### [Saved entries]
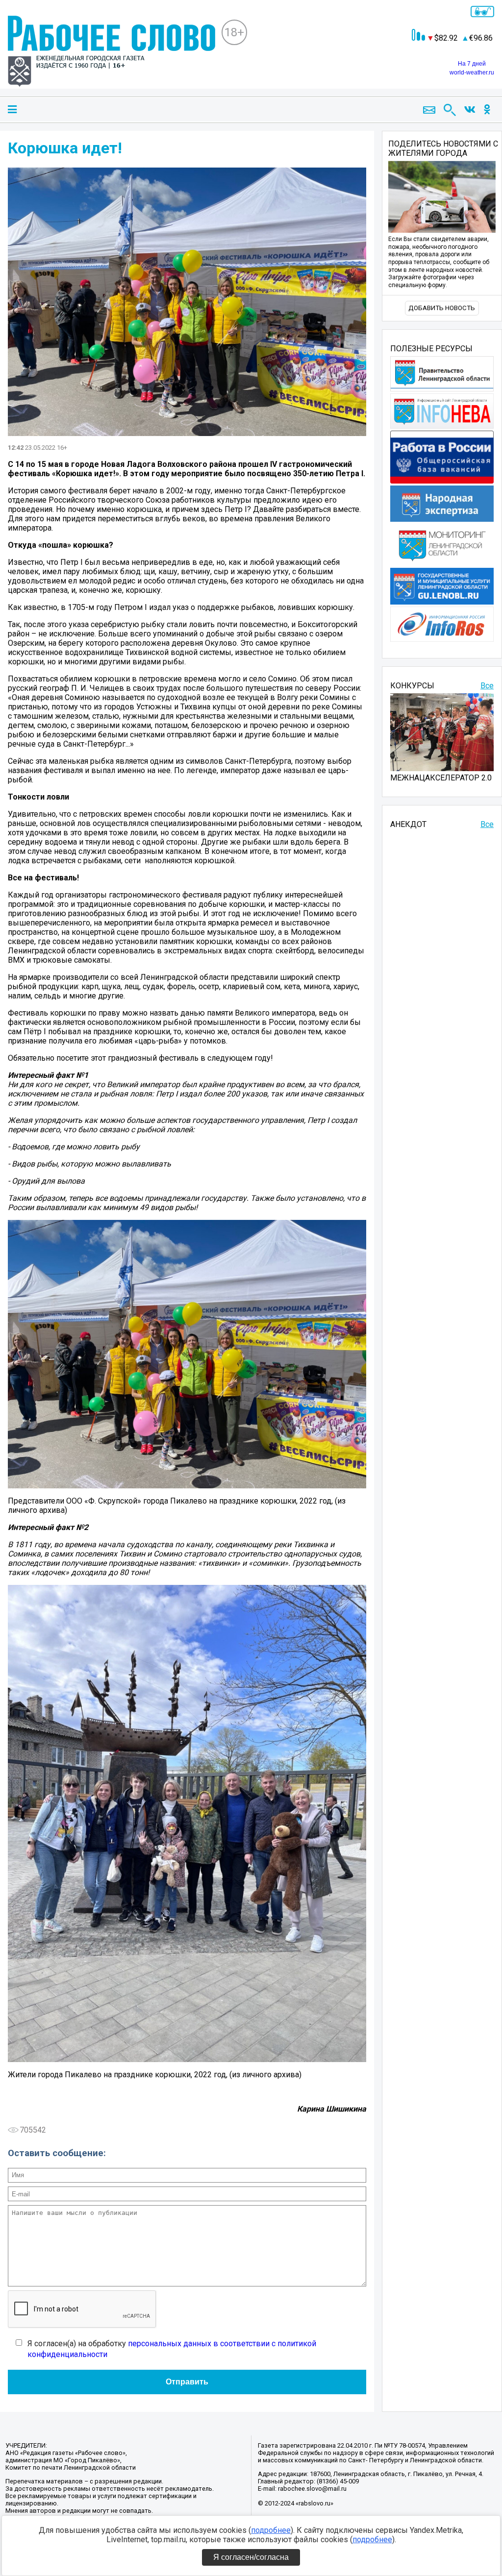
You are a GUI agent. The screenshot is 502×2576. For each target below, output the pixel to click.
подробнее (271, 2530)
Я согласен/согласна (251, 2557)
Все (487, 685)
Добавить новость (441, 308)
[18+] (111, 52)
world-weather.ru (472, 72)
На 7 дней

### [TASK STATEMENT]
Please output exactly the lines from the one containing "подробнее (271, 2530)" through the end of the records, both included.

### [RESULT FOR THIS EXERCISE]
подробнее (271, 2530)
Я согласен/согласна (251, 2557)
Все (487, 685)
Добавить новость (441, 308)
[18+] (111, 52)
world-weather.ru (472, 72)
На 7 дней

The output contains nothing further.